FORT LAUDERDALE (USA)- Most of the 10 species of Hammerhead sharks are severely overfished worldwide for their fins and in need of urgent protection to prevent their extinction. To learn more about a declining hammerhead species that is data poor but in need of conservation efforts, a team of researchers from Nova Southeastern University’s (NSU) Save Our Seas Foundation Shark Research Center (SOSF SRC) and Guy Harvey Research Institute (GHRI), Fisher Finder Adventures, the University of Rhode Island and University of Oxford (UK), embarked on a study to determine the migration patterns of Smooth Hammerhead sharks (Sphyrna zygaena) in the western Atlantic Ocean.

This shark, which can grow up to 14-feet (400 cm), remains one of the least understood of the large hammerhead species because of the difficulty in reliably finding smooth hammerheads to allow scientific study.
To learn about smooth hammerhead behavior, the research team satellite tagged juvenile hammerhead sharks off the US Mid-Atlantic coast and then tracked the sharks for up to 15 months. The sharks were fitted with fin-mounted satellite tags that reported the sharks’ movements in near real time via a satellite link to the researchers.

Movement behaviours

“Getting long-term tracks was instrumental in identifying not only clear seasonal travel patterns, but importantly, also the times and areas where the sharks were resident in between their migrations,” said Ryan Logan, Ph.D. student at NSU’s GHRI and SOSF SRC, and first author of the newly published research on Science Daily. “This study provides the first high resolution, long term view of the movement behaviors and habitats used by smooth hammerhead sharks — key information for targeting specific areas and times for management action to help build back this depleted species.”

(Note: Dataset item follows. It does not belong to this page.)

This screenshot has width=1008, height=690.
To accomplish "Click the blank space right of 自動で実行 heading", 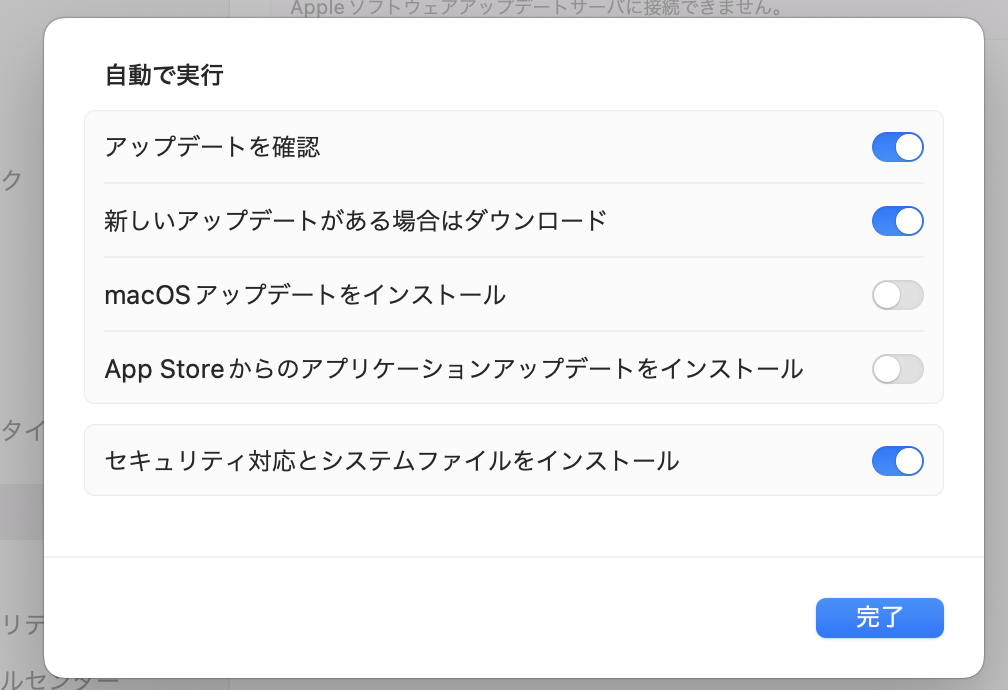I will click(x=580, y=76).
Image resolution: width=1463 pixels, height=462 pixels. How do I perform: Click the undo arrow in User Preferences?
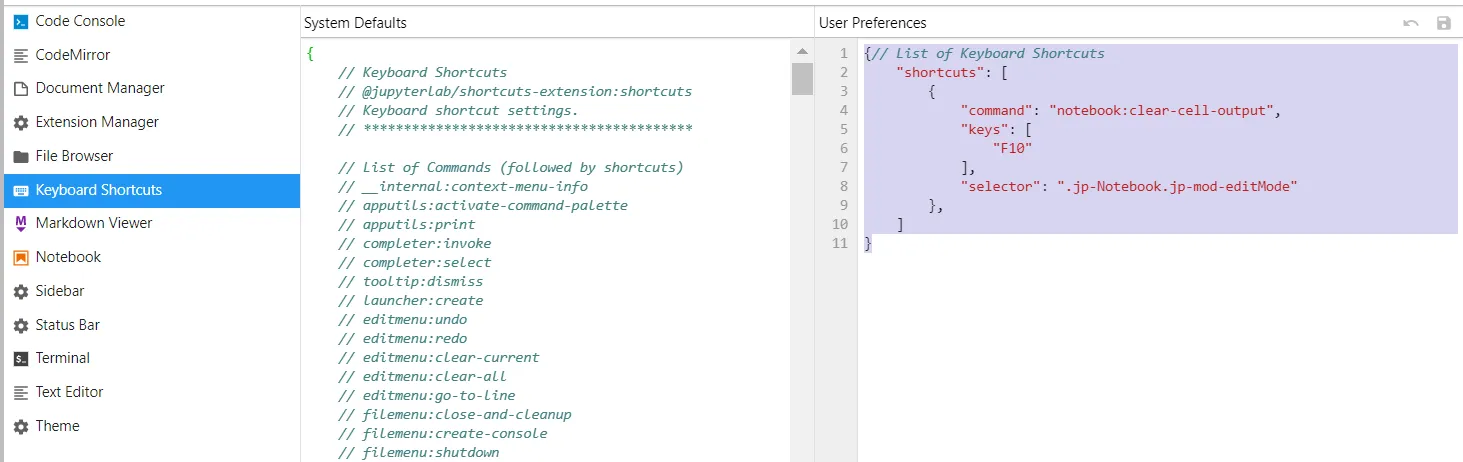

The researchers found that the sharks acted like snowbirds, migrating between two seasonally resident areas — in coastal waters off New York in the Summer and off North Carolina in the Winter. Their residency times in these two locations coincided with two environmental factors: warmer surface water temperatures and areas with high productivity — indicative of food rich areas.

Smooth hammerhead shark (Sphyrna zygaena) passing bow of the ship ALBATROSS IV in waters of New Jersey (USA).  Apparently there was a hammerhead migration as the ship crew saw hundreds of hammerheads swimming northeast during the day. Photo: John Bortniak/NOAA Corps.